Dataset entries
....
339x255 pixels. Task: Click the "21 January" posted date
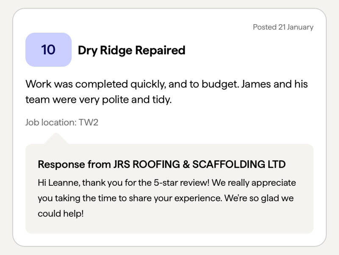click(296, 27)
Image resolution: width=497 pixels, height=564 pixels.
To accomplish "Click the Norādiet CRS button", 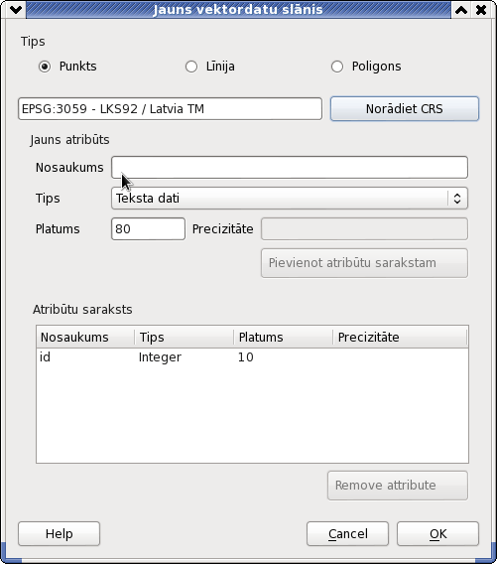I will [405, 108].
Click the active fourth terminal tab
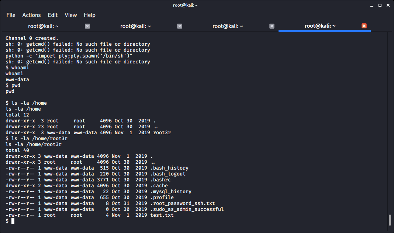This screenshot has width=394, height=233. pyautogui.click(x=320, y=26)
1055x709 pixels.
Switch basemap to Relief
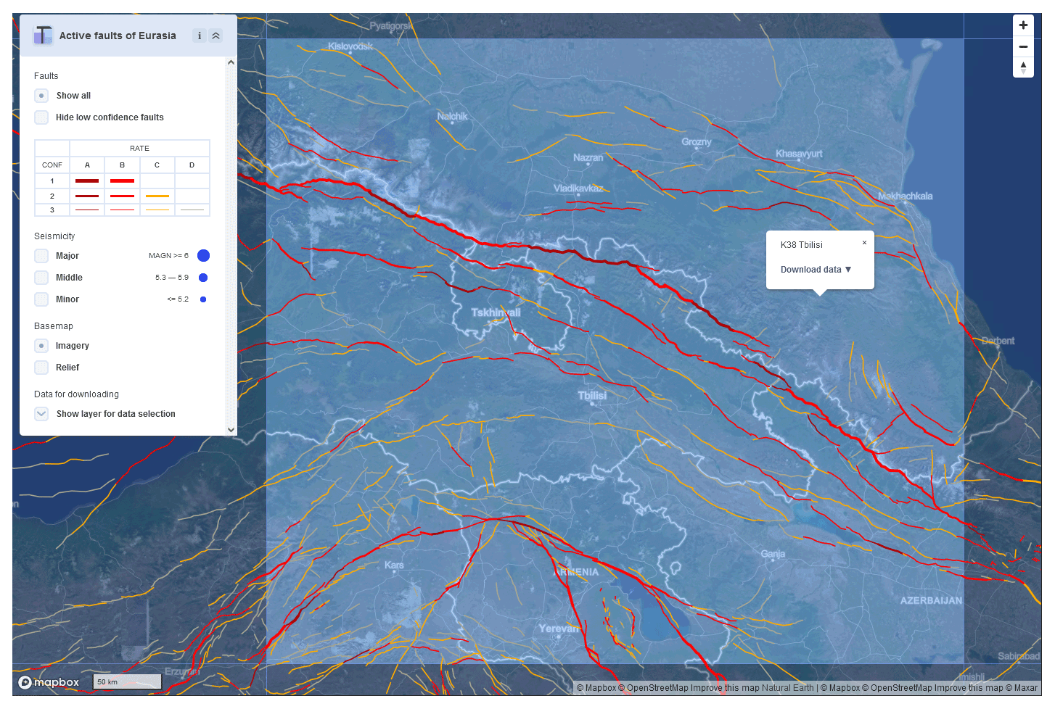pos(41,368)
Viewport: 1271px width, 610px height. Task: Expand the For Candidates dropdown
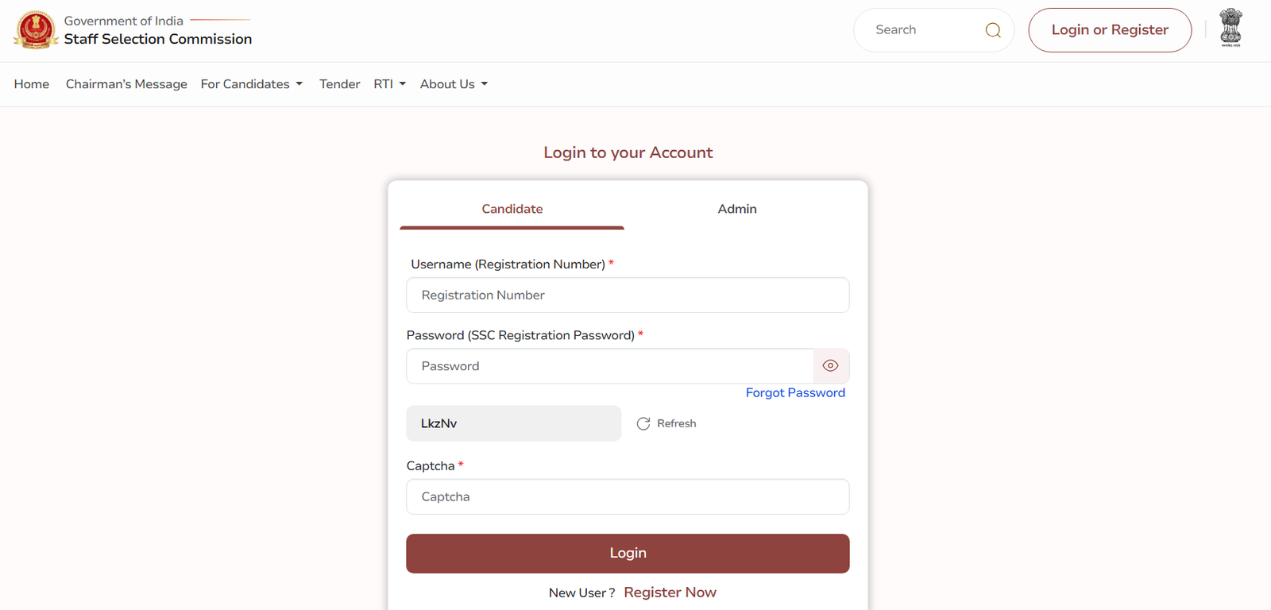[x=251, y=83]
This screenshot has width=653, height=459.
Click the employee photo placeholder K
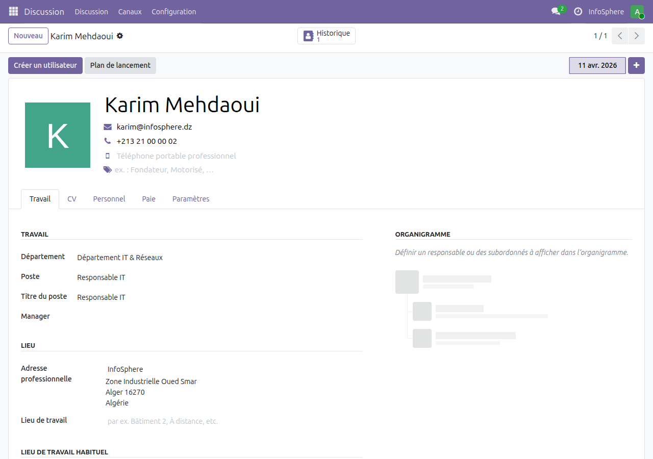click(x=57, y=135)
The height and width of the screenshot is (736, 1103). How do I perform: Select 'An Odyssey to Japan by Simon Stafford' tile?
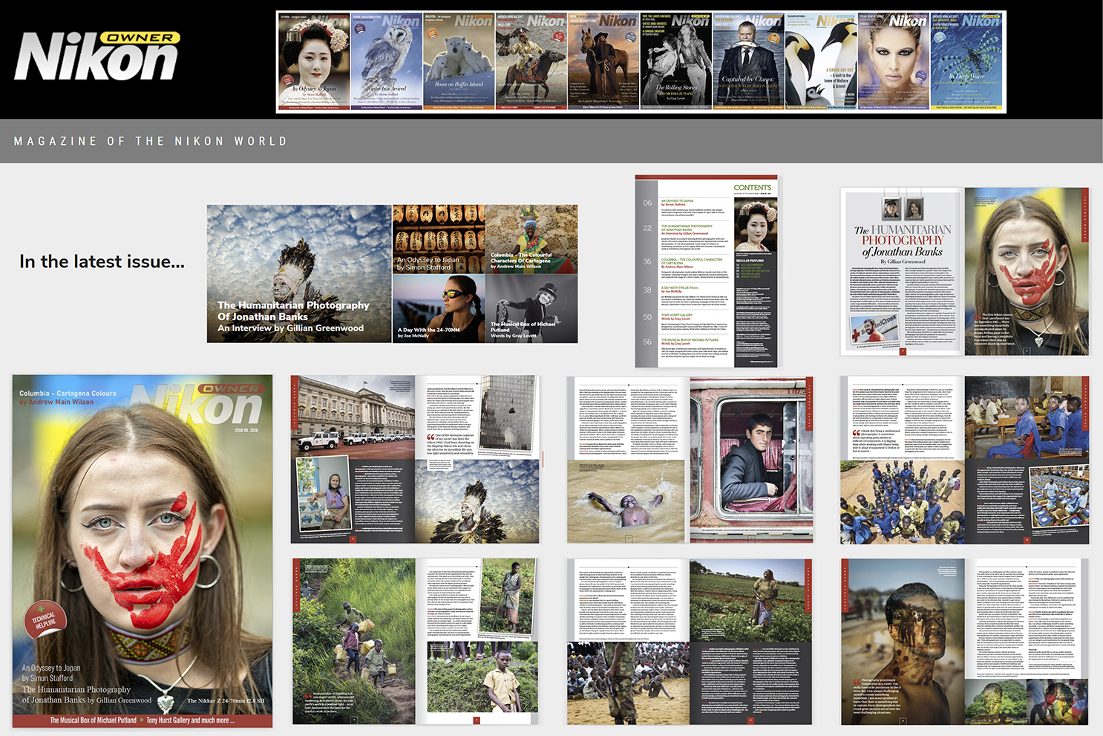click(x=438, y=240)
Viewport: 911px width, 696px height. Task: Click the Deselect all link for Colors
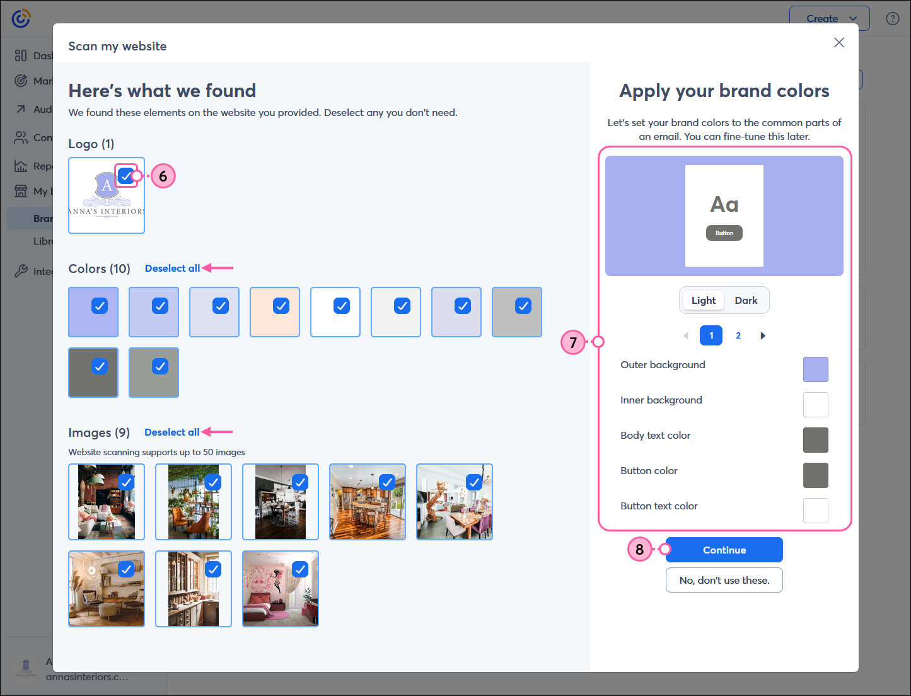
....
* _WHAT YOU WILL DO_:
Please copy exactly the lines from the one containing "This screenshot has width=653, height=459." through the end of the records above, leaving out every picture.

* _ANSWER FOR THE TASK_:
This screenshot has width=653, height=459.
Click the employee photo placeholder K
click(x=57, y=135)
The height and width of the screenshot is (736, 1103). How do I perform: Select 'An Odyssey to Japan by Simon Stafford' tile?
click(x=438, y=240)
Viewport: 911px width, 696px height. Task: Click the Deselect all link for Colors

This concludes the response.